The engine behind this growth? Hybrids. Toyota sold a staggering 2.27 million hybrids in just the first six months, with electrified vehicles (including battery EVs, plug-in hybrids, and fuel-cell models) making up 47% of all sales. Vehicles like the best-selling RAV4, now boosted by Toyota’s cutting-edge software-defined platform Arene, are carrying the brand’s momentum forward, especially in competitive markets like North America and China.
Production has ramped up accordingly, with September’s global output hitting over 918,000 vehicles a surge driven largely by a 29% increase in U.S. production.

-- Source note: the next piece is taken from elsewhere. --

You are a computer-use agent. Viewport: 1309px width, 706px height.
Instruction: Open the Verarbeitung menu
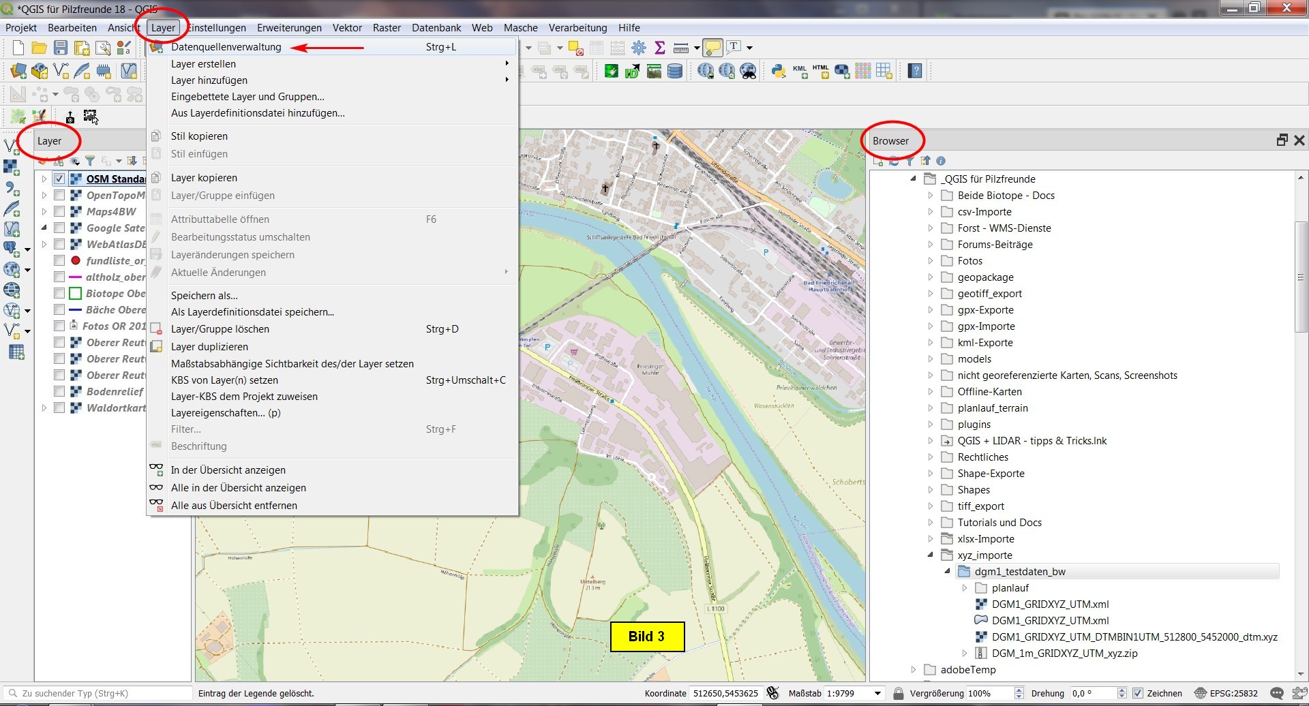(x=577, y=28)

But tariffs and supply chain hiccups continue to bite, leading to increased costs and the delicate balancing act of keeping prices in check while preserving customer loyalty.
Despite these challenges, Toyota has upped its operating profit forecast for the full fiscal year to 3.4 trillion yen ($22 billion). It’s a clear demonstration of the company’s resilience, solid product lineup, and laser focus on hybrids during a shifting automotive landscape.
Simply put, Toyota can barely keep up as drivers worldwide clamour for cleaner, efficient rides but the company is making moves to keep those engines humming and those lot flags flying high.
This surge is a sign of the green shift gaining momentum. Toyota’s balancing act to meet soaring sales while managing costs will define its race through 2025 and beyond.